Quote:Original post by Kibble
Link to the * DLL runtime libraries to fix the problem, like Multithreaded DLL rather than just Multithreaded. However this isn't the best solution, it is just covering up the problem. You should probably use something like com's Release(), but it doesn't have to be reference counting. It could just be:
class CShaderBase{   ...public:   virtual void Delete() = 0;};// OpenGL DLL:class COpenGLShader{   void Delete() { delete this; }};

That will delete from the correct heap.


I have tried that... it still doesn't work as long as I have the pointer to the class inside a std::list<> container.. if I have only one pointer it works.

e.g.

This line doesn't work:
std::list<CShaderBase*> Shaders;

but if I replace that line with this it does
CShaderBase *Shader;

the retrive code looks like this at the moment

DLL_API CShaderBase *getShader(void)
{
MyShader = new CTestShader; // this creates the shader in the .dll

return MyShader;
}

// this is called when engine is shutting down
DLL_API void ShutdownPlugin(void)
{
delete MyShader;
}
You're not passing your std::list between the DLL and the app are you? Passing non-const STL containers over a DLL boundary is just asking for trouble.
You cannot add or remove objects to/from a STL container in both the DLL and the exe, you'll need some kind of accessors to do that.

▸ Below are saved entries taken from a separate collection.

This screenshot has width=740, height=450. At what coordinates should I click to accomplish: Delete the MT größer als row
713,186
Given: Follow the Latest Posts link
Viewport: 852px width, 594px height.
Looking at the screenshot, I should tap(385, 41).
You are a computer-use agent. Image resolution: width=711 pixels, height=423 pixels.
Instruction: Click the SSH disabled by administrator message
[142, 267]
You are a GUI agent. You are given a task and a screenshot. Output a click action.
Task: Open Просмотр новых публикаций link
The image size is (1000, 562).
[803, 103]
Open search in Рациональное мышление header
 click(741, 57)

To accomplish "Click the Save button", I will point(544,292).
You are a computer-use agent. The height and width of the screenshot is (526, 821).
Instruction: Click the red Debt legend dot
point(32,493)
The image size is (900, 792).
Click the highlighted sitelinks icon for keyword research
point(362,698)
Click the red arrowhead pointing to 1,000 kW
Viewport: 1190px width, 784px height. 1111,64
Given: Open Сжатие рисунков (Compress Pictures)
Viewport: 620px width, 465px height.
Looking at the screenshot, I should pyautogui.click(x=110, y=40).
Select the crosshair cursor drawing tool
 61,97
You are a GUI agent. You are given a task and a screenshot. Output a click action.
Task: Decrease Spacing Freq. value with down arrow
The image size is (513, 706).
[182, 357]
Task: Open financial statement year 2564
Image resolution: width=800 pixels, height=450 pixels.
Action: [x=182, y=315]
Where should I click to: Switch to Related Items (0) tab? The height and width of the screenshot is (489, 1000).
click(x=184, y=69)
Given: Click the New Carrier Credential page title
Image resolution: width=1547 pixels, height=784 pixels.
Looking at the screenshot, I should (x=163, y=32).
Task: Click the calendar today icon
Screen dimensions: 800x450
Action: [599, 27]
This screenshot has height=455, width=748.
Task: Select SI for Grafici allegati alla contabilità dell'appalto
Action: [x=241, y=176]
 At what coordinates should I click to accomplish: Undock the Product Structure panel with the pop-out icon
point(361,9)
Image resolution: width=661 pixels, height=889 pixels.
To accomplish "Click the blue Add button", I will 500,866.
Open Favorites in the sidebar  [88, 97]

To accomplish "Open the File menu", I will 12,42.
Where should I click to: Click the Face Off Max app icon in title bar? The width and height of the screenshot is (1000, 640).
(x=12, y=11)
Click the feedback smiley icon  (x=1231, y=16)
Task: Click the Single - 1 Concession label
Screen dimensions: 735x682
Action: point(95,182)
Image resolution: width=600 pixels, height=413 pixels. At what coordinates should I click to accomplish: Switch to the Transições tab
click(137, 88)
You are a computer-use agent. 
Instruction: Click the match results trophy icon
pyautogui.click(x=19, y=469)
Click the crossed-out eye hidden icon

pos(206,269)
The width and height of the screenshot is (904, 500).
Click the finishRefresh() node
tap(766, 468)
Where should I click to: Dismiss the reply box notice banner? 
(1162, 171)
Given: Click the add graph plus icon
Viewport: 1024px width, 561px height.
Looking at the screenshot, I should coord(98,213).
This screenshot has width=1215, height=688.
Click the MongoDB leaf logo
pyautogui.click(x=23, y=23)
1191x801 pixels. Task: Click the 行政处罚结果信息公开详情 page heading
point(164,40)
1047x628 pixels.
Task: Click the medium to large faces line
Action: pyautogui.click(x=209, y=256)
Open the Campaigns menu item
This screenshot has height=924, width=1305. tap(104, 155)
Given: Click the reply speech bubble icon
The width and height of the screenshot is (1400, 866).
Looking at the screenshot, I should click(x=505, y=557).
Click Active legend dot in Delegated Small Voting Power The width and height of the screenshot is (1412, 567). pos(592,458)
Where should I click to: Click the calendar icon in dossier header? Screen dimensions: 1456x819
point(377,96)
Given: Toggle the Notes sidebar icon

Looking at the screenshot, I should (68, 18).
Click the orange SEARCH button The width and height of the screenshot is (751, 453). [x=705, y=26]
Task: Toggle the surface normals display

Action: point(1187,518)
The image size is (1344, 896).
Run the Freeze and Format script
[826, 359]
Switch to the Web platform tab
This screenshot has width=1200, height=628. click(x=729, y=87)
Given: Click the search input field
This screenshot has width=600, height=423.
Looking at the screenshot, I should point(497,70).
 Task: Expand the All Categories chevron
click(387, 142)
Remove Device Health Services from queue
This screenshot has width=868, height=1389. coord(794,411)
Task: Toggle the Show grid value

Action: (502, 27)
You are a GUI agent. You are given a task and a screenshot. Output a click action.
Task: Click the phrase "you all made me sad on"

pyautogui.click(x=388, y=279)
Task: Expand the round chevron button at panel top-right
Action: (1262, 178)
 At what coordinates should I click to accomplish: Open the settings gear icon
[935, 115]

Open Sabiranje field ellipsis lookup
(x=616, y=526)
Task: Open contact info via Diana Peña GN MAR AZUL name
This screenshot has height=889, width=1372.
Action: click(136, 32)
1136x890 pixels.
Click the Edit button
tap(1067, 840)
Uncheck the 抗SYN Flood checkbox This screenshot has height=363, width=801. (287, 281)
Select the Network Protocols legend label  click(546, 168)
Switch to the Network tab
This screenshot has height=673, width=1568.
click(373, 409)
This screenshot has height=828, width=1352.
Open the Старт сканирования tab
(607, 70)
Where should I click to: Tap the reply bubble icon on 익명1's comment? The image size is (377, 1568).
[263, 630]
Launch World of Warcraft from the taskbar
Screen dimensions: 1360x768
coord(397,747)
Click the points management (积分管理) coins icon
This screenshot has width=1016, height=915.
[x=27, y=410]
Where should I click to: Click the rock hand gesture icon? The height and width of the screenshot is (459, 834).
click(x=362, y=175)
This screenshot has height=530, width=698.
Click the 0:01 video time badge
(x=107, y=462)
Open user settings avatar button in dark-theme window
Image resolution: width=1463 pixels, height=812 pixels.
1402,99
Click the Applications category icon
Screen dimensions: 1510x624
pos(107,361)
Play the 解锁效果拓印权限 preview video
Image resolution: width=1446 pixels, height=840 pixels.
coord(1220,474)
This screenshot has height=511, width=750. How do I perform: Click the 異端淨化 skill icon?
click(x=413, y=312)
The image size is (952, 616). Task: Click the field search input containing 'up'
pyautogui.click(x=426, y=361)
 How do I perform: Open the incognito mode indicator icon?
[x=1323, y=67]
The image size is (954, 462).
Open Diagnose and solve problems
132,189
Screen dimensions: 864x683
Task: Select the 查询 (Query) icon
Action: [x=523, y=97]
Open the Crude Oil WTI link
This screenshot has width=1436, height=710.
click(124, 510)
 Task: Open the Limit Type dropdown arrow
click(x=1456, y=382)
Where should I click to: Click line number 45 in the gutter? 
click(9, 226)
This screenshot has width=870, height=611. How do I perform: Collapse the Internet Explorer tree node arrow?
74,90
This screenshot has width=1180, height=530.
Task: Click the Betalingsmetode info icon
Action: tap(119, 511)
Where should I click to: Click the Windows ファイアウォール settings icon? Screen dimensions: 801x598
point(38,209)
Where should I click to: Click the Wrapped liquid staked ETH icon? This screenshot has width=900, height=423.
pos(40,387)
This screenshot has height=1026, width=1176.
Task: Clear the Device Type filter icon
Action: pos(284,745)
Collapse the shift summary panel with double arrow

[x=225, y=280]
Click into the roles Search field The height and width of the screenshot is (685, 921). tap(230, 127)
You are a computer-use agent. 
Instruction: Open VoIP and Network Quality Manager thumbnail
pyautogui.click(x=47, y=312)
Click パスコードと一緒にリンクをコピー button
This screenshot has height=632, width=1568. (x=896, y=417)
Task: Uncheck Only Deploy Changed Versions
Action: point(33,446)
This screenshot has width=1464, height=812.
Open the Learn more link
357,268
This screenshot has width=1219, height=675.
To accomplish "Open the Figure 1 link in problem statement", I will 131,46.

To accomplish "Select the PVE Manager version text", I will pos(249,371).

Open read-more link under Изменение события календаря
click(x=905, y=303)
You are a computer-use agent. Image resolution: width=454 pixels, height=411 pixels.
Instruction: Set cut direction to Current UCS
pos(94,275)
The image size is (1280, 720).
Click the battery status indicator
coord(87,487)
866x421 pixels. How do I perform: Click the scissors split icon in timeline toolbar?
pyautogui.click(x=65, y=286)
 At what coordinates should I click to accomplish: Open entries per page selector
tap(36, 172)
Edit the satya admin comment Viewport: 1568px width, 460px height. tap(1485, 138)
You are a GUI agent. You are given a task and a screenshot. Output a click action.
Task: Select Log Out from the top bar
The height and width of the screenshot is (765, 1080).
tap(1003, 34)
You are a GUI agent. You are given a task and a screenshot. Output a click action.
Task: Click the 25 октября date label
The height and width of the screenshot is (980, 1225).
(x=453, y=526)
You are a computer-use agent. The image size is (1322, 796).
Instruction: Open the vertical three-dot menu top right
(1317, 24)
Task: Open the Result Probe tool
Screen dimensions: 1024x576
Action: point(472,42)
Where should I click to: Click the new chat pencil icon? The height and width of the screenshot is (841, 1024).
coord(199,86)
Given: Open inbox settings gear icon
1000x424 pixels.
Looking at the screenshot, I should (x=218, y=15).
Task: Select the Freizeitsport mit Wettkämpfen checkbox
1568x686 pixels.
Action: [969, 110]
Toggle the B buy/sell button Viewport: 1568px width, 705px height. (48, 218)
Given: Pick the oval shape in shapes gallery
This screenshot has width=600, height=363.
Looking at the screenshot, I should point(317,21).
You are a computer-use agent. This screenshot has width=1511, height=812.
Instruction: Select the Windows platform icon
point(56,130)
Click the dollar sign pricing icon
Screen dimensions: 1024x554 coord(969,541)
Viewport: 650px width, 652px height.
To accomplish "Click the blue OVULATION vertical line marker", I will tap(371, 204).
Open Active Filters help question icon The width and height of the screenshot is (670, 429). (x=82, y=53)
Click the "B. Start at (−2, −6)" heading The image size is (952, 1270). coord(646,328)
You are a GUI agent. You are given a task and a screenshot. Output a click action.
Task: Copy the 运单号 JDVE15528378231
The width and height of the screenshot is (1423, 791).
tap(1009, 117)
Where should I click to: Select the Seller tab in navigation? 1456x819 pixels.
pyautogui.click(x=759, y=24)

Aside from that, I'm out of ideas about whats wrong.
can I have a list in the .dll file which the .exe file can retrive using a function and then get the stuff from that list into it's own list?

e.g.

DLL_API std::list<..> *GetShaders(void)
{
// Add a lot of shaders
dllshaderlist.push_back( myshader );
...

return &dllshaderlist
}

and then when I retrive the stuff I do this:

std::list<..> *dll_list = GetShaders();

for( it .... )
{
exelist.push_back( (*it) );
}

dll_list = 0;

btw, how/where do I write in the const keyword on the function to make sure that it will return a const std::list<>?